+++ Records shown
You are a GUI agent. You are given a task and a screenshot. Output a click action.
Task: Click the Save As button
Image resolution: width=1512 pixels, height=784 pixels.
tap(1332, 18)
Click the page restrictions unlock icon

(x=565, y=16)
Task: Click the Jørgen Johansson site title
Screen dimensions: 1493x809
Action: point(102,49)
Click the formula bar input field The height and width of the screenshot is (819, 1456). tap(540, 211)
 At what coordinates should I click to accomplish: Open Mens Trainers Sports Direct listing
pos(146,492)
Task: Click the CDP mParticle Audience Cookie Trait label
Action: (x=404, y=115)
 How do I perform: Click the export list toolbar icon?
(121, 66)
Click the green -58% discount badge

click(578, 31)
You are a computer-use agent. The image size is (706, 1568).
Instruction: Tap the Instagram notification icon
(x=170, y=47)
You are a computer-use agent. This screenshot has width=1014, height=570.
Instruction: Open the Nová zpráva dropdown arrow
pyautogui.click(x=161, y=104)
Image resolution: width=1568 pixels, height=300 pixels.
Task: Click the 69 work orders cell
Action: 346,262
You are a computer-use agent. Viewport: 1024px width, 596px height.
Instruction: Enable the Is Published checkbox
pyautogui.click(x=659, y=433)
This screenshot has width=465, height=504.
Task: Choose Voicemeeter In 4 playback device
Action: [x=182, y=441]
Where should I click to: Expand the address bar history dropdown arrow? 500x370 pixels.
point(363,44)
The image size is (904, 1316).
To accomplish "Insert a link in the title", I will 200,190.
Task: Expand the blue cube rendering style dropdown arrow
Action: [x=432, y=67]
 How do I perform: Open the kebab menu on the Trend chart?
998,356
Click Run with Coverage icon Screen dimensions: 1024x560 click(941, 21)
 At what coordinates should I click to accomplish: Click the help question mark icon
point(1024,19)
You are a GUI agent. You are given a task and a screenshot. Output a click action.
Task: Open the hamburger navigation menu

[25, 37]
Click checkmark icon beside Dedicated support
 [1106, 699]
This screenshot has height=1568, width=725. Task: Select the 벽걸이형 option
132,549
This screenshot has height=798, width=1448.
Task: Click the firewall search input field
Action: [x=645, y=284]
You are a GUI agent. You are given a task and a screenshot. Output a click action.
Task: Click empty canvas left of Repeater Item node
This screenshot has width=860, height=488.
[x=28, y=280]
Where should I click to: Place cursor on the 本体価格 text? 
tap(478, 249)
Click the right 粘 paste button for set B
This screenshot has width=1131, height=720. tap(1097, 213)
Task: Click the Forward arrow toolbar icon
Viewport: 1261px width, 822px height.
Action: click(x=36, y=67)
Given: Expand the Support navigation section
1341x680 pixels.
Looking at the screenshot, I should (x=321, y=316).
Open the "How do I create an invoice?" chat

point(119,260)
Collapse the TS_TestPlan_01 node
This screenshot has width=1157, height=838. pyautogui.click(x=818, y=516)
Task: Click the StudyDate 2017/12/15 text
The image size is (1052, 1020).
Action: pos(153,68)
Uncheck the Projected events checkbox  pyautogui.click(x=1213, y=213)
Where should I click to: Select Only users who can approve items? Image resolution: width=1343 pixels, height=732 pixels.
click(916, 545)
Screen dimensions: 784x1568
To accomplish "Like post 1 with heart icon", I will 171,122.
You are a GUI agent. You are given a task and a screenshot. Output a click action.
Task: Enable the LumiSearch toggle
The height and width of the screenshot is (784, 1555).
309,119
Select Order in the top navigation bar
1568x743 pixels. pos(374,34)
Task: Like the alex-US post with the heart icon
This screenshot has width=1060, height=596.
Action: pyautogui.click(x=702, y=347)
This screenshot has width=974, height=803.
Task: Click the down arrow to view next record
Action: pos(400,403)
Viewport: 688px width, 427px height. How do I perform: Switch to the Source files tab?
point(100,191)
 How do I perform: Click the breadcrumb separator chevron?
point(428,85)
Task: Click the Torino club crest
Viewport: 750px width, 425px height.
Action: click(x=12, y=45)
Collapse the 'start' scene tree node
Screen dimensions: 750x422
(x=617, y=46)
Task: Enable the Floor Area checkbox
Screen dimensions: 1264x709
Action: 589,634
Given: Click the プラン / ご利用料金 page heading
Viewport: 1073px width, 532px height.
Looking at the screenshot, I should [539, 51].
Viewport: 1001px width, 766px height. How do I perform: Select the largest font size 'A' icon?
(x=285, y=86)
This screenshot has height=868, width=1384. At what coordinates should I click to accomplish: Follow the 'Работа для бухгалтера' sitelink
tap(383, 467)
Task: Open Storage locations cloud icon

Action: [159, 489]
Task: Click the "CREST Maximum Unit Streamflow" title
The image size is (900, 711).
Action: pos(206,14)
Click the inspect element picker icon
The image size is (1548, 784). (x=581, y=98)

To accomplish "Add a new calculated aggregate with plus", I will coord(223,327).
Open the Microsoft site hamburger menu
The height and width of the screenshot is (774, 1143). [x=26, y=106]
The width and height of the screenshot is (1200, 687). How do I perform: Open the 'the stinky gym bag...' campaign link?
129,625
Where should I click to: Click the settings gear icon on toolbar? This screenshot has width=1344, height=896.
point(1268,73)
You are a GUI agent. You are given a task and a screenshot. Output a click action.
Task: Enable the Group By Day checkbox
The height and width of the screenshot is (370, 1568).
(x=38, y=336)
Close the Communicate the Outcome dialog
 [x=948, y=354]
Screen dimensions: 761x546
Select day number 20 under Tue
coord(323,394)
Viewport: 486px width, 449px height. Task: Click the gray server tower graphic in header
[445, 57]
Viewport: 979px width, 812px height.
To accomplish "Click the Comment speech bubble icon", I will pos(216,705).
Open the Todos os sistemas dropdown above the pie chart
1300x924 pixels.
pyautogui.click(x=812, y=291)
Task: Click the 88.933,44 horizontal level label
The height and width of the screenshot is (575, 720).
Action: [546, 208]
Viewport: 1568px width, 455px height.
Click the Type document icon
++++++
#### What is required:
Rewrite the lines above, changing every "GUI agent" to "interface agent" and leaving everything else the same.

#### Reply:
You are a interface agent. You are given a task and a screenshot. Output a click action.
Task: Click the Save As button
Image resolution: width=1512 pixels, height=784 pixels.
tap(1332, 18)
Click the page restrictions unlock icon

(x=565, y=16)
Task: Click the Jørgen Johansson site title
Screen dimensions: 1493x809
Action: point(102,49)
Click the formula bar input field The height and width of the screenshot is (819, 1456). tap(540, 211)
 At what coordinates should I click to accomplish: Open Mens Trainers Sports Direct listing
pos(146,492)
Task: Click the CDP mParticle Audience Cookie Trait label
Action: (x=404, y=115)
 How do I perform: Click the export list toolbar icon?
(121, 66)
Click the green -58% discount badge

click(578, 31)
You are a computer-use agent. The image size is (706, 1568).
Instruction: Tap the Instagram notification icon
(x=170, y=47)
You are a computer-use agent. This screenshot has width=1014, height=570.
Instruction: Open the Nová zpráva dropdown arrow
pyautogui.click(x=161, y=104)
Image resolution: width=1568 pixels, height=300 pixels.
Task: Click the 69 work orders cell
Action: 346,262
You are a computer-use agent. Viewport: 1024px width, 596px height.
Instruction: Enable the Is Published checkbox
pyautogui.click(x=659, y=433)
This screenshot has width=465, height=504.
Task: Choose Voicemeeter In 4 playback device
Action: [x=182, y=441]
Where should I click to: Expand the address bar history dropdown arrow? 500x370 pixels.
point(363,44)
The image size is (904, 1316).
To accomplish "Insert a link in the title", I will 200,190.
Task: Expand the blue cube rendering style dropdown arrow
Action: [x=432, y=67]
 How do I perform: Open the kebab menu on the Trend chart?
998,356
Click Run with Coverage icon Screen dimensions: 1024x560 click(941, 21)
 At what coordinates should I click to accomplish: Click the help question mark icon
point(1024,19)
You are a interface agent. You are given a task and a screenshot. Output a click action.
Task: Open the hamburger navigation menu

[25, 37]
Click checkmark icon beside Dedicated support
 [1106, 699]
This screenshot has height=1568, width=725. Task: Select the 벽걸이형 option
132,549
This screenshot has height=798, width=1448.
Task: Click the firewall search input field
Action: [x=645, y=284]
You are a interface agent. You are given a task and a screenshot. Output a click action.
Task: Click empty canvas left of Repeater Item node
This screenshot has width=860, height=488.
[x=28, y=280]
Where should I click to: Place cursor on the 本体価格 text? 
tap(478, 249)
Click the right 粘 paste button for set B
This screenshot has width=1131, height=720. tap(1097, 213)
Task: Click the Forward arrow toolbar icon
Viewport: 1261px width, 822px height.
Action: click(x=36, y=67)
Given: Expand the Support navigation section
1341x680 pixels.
Looking at the screenshot, I should (x=321, y=316).
Open the "How do I create an invoice?" chat

point(119,260)
Collapse the TS_TestPlan_01 node
This screenshot has width=1157, height=838. pyautogui.click(x=818, y=516)
Task: Click the StudyDate 2017/12/15 text
The image size is (1052, 1020).
Action: pos(153,68)
Uncheck the Projected events checkbox  pyautogui.click(x=1213, y=213)
Where should I click to: Select Only users who can approve items? Image resolution: width=1343 pixels, height=732 pixels.
click(916, 545)
Screen dimensions: 784x1568
To accomplish "Like post 1 with heart icon", I will 171,122.
You are a interface agent. You are given a task and a screenshot. Output a click action.
Task: Enable the LumiSearch toggle
The height and width of the screenshot is (784, 1555).
309,119
Select Order in the top navigation bar
1568x743 pixels. pos(374,34)
Task: Like the alex-US post with the heart icon
This screenshot has width=1060, height=596.
Action: pyautogui.click(x=702, y=347)
This screenshot has width=974, height=803.
Task: Click the down arrow to view next record
Action: pos(400,403)
Viewport: 688px width, 427px height. How do I perform: Switch to the Source files tab?
point(100,191)
 How do I perform: Click the breadcrumb separator chevron?
point(428,85)
Task: Click the Torino club crest
Viewport: 750px width, 425px height.
Action: click(x=12, y=45)
Collapse the 'start' scene tree node
Screen dimensions: 750x422
(x=617, y=46)
Task: Enable the Floor Area checkbox
Screen dimensions: 1264x709
Action: 589,634
Given: Click the プラン / ご利用料金 page heading
Viewport: 1073px width, 532px height.
Looking at the screenshot, I should [539, 51].
Viewport: 1001px width, 766px height. How do I perform: Select the largest font size 'A' icon?
(x=285, y=86)
This screenshot has height=868, width=1384. At what coordinates should I click to accomplish: Follow the 'Работа для бухгалтера' sitelink
tap(383, 467)
Task: Open Storage locations cloud icon

Action: [159, 489]
Task: Click the "CREST Maximum Unit Streamflow" title
The image size is (900, 711).
Action: pos(206,14)
Click the inspect element picker icon
The image size is (1548, 784). (x=581, y=98)

To accomplish "Add a new calculated aggregate with plus", I will coord(223,327).
Open the Microsoft site hamburger menu
The height and width of the screenshot is (774, 1143). [x=26, y=106]
The width and height of the screenshot is (1200, 687). How do I perform: Open the 'the stinky gym bag...' campaign link?
129,625
Where should I click to: Click the settings gear icon on toolbar? This screenshot has width=1344, height=896.
point(1268,73)
You are a interface agent. You are given a task and a screenshot. Output a click action.
Task: Enable the Group By Day checkbox
The height and width of the screenshot is (370, 1568).
(x=38, y=336)
Close the Communicate the Outcome dialog
 [x=948, y=354]
Screen dimensions: 761x546
Select day number 20 under Tue
coord(323,394)
Viewport: 486px width, 449px height. Task: Click the gray server tower graphic in header
[445, 57]
Viewport: 979px width, 812px height.
To accomplish "Click the Comment speech bubble icon", I will pos(216,705).
Open the Todos os sistemas dropdown above the pie chart
1300x924 pixels.
pyautogui.click(x=812, y=291)
Task: Click the 88.933,44 horizontal level label
The height and width of the screenshot is (575, 720).
Action: [546, 208]
Viewport: 1568px width, 455px height.
Click the Type document icon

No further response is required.